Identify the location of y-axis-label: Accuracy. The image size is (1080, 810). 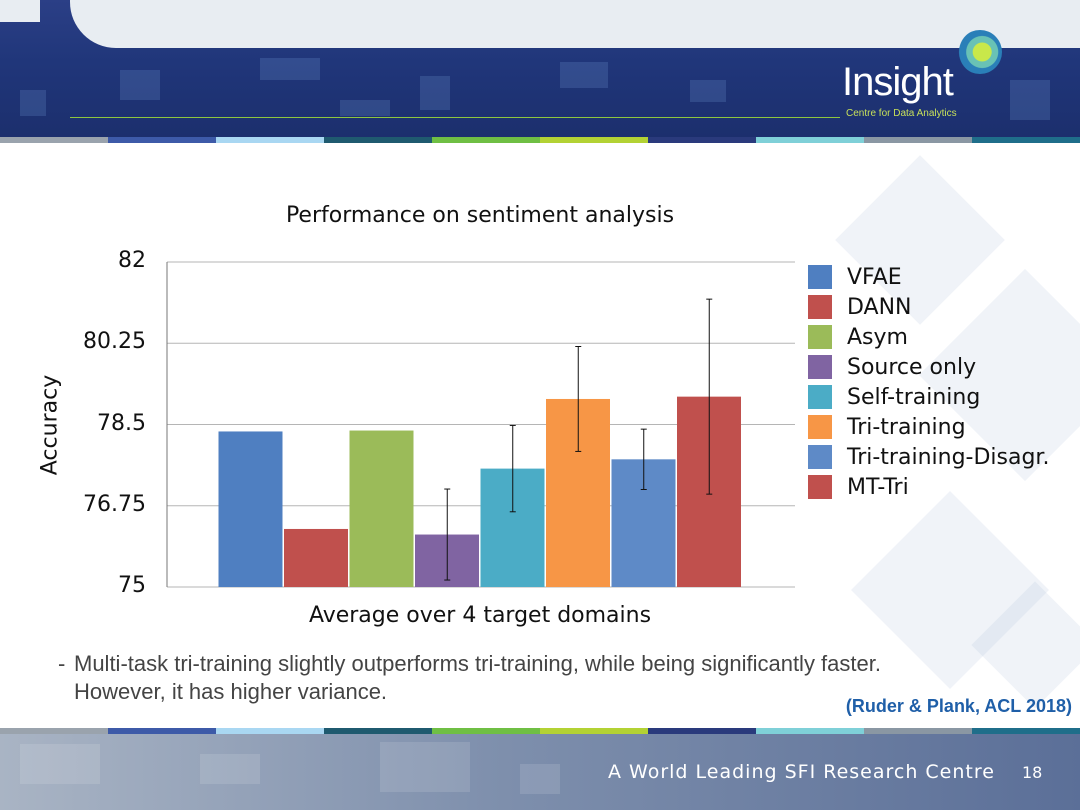
(50, 425).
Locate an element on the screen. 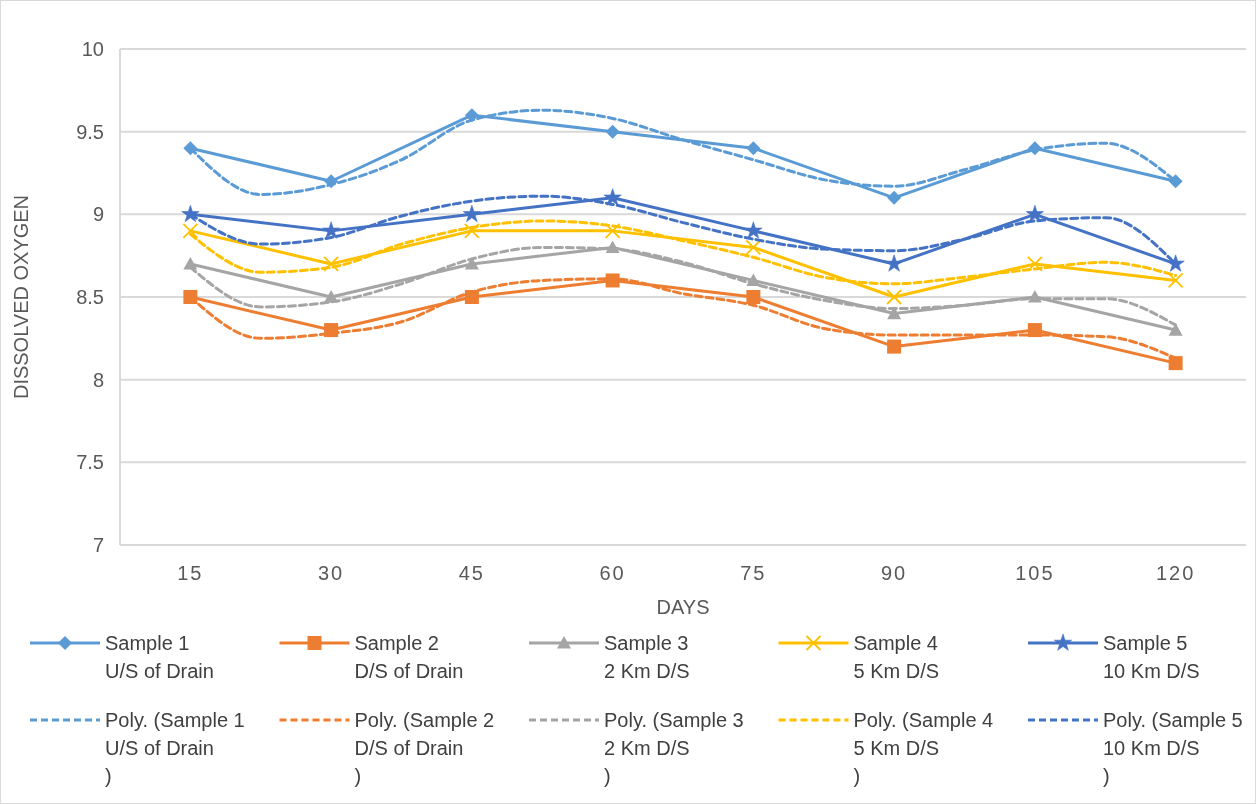  y-tick-label: 7.5 is located at coordinates (90, 462).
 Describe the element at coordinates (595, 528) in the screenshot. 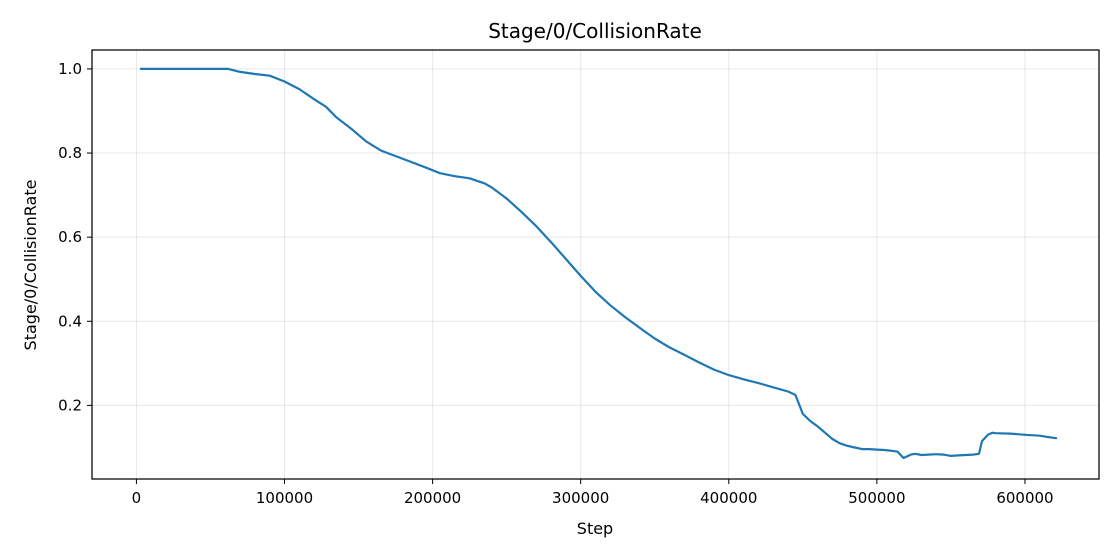

I see `x-axis-label: Step` at that location.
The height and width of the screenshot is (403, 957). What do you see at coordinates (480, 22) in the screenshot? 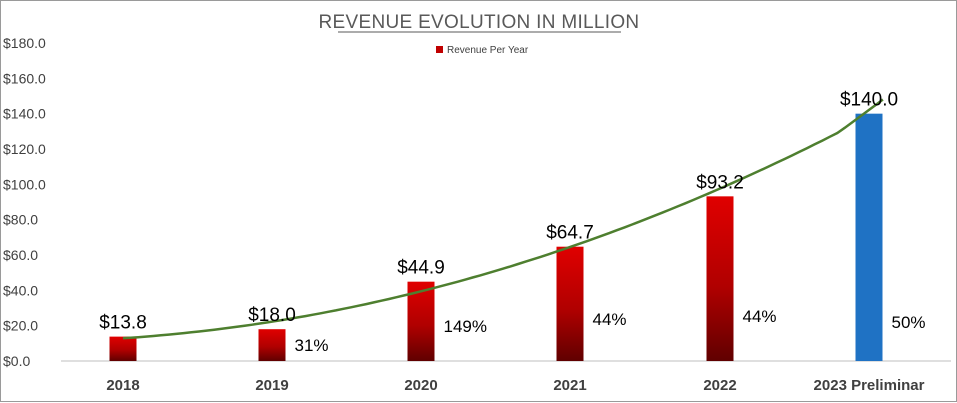
I see `chart-title: REVENUE EVOLUTION IN MILLION` at bounding box center [480, 22].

_ _ _

Switch "screenshot" to "image" in the data from the line containing "The height and" through the end, inclusive, and reproduce those lines otherwise unchanged. Leave the pictures out of the answer.

Written solution –
The height and width of the image is (403, 957). What do you see at coordinates (480, 22) in the image? 
I see `chart-title: REVENUE EVOLUTION IN MILLION` at bounding box center [480, 22].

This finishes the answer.